Well, perhaps not crazy. Let’s just say “annoyed?”
I was reading this piece about “Why I’m Giving Up the NYTimes Book Review Habit,” by Matthew Gasda on the IndieReader website when I came across this passage:
This means that, for instance, when a completely unoriginal, flat book gets pushed by its publisher as the next great American novel, the initial wave of reviews just picks up on the pre-written narrative about the narrative and praises the new book for being pleasantly reminiscent of older, better books. To wit:
… it zooms immediately into the pantheon of classics, alongside “The Natural” by Bernard Malamud and “The Southpaw” by Mark Harris — but it’s also a magical, melancholy story about friendship and coming of age that marks the debut of an immensely talented writer.
Although Gasda does not mention this book by name, I knew — just knew — that he had to be referring to The Art of Fielding (although why he just didn’t come out and reveal that info, I don’t know; his essay is not solely about this title). It didn’t take long to confirm my suspicions: the quote comes from Michiro Kakutani’s column, published Sept. 5, 2011, one of two (!) pieces on TAOF by the Times. The other, by Gregroy Cowles, appeared four days later.

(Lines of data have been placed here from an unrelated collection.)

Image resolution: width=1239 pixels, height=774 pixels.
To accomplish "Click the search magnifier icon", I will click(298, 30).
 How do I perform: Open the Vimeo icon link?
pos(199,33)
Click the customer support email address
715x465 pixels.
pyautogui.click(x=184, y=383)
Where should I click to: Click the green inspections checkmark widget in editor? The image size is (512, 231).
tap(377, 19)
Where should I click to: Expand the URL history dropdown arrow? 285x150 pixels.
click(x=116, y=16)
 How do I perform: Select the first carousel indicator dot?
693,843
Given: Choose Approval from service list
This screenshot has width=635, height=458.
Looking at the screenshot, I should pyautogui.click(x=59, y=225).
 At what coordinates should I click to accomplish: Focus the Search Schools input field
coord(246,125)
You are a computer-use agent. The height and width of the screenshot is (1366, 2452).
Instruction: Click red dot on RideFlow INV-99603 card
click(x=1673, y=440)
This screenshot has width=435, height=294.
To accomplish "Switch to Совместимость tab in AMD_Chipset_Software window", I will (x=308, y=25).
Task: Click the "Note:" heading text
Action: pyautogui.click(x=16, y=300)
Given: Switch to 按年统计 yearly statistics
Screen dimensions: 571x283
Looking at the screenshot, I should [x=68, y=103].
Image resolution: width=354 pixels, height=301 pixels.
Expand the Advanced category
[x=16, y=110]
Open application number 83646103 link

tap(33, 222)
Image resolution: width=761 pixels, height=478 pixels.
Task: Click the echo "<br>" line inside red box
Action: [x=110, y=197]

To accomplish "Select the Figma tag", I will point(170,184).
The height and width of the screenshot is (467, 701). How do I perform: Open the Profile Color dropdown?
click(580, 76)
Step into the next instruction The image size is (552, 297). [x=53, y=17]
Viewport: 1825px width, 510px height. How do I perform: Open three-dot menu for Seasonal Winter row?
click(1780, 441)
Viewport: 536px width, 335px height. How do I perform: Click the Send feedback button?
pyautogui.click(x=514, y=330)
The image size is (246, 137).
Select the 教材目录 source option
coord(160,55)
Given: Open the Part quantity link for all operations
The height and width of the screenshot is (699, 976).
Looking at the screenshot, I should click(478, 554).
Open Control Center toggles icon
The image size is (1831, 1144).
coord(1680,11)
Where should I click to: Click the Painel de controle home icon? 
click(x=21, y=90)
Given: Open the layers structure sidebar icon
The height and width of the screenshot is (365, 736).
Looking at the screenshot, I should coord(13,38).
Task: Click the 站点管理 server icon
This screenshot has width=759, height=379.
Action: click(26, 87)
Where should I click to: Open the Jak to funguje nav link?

I’m sorry, and I know that my 501 Baseball Books is probably not the type to get a Times review, but with all the books out there, for one project to get two featured reviews seems an embarrassment of riches, especially if they are both positive (I would hope the Times would not waste the space on two negative reviews; that would just be mean).
Here’s the comment I left at the IndieReader site FYI, just in case they decide not to run it:
As a first-time author who would LOVE to see his book reviewed in the Times, I take extra umbrage when the newspaper runs two reviews of the same work, as it did for The Art of Fielding, to which Gasda refers above (“… it zooms immediately into the pantheon of classics, alongside “The Natural” by Bernard Malamud and “The Southpaw” by Mark Harris”) without actually mentioning the title.
At the risk of sounding “sour grapesy,” my mind harkens back to the days of radio payola, when records labels influenced radio stations to give their songs extra play, resulting in extra sales. I’m sure that’s not the case with publishers and publicists pushing their books and authors (no lawsuits, please), but I’d be curious to see the research on what a listing on the Times’ best-seller list means in terms of sales.